What this task involves –
Without pictures, repeat the lines of the entries from the one containing "Select the Mustang Red striped swatch" through the last, both ends included, and nothing else.

[Records drawn from a dataset]

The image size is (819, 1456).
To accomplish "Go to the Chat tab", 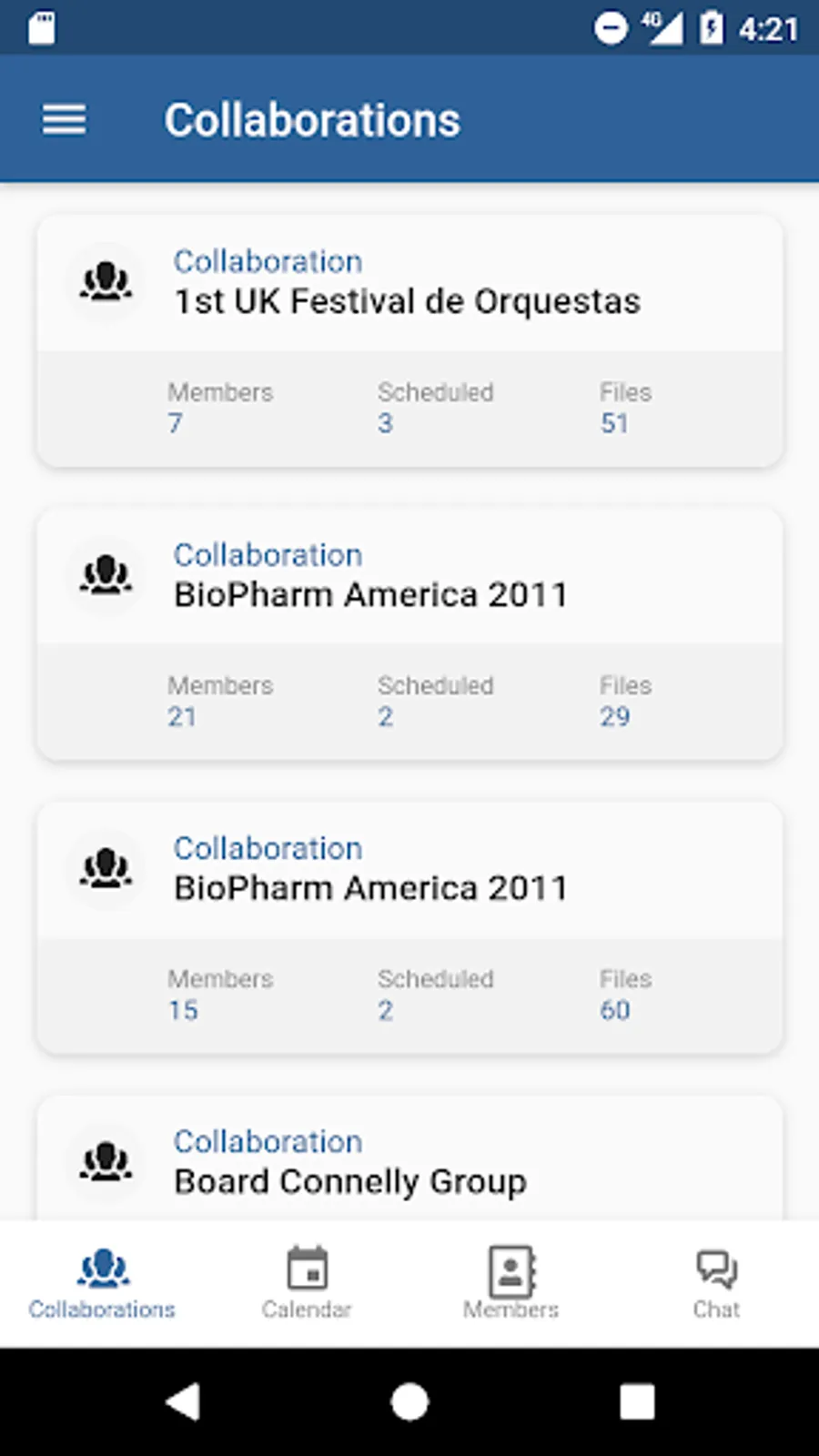I will 716,1283.
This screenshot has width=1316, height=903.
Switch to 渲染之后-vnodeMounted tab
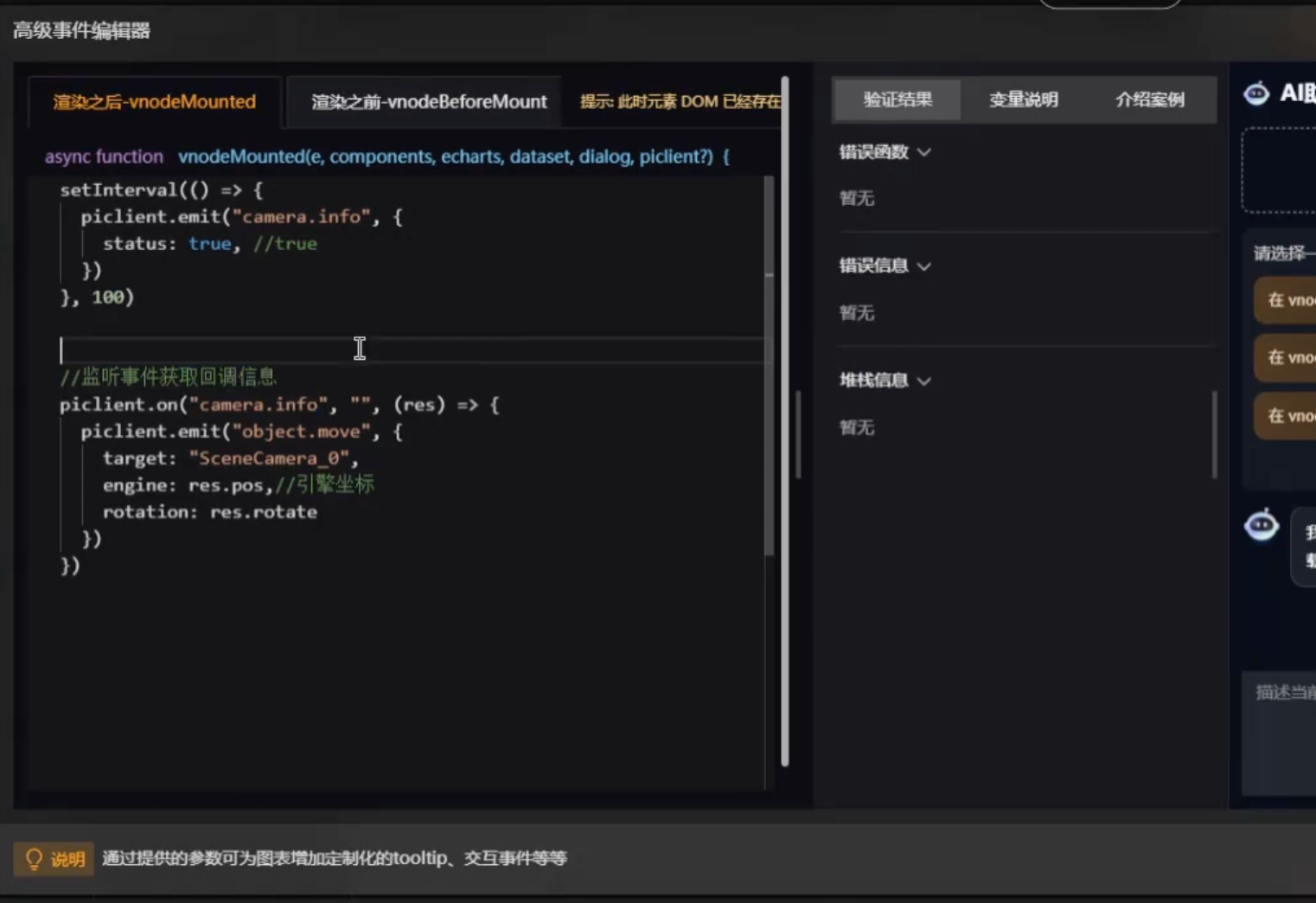click(x=155, y=102)
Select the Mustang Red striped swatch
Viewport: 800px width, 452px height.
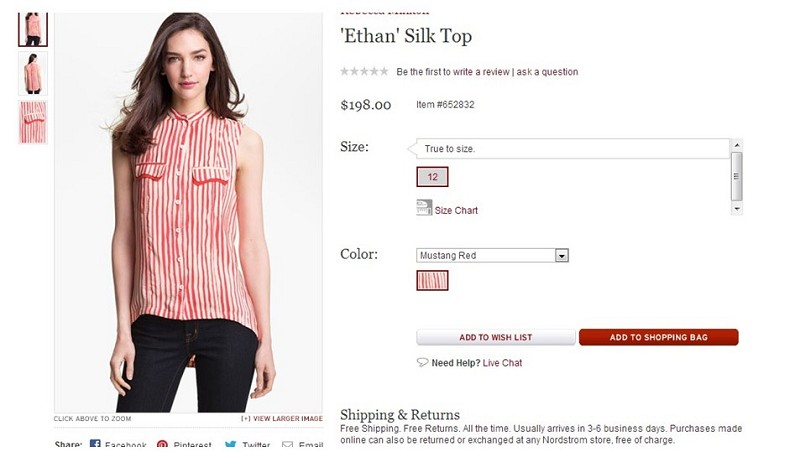432,281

Solved exercise –
Select the Mustang Red striped swatch
Viewport: 800px width, 452px height.
432,281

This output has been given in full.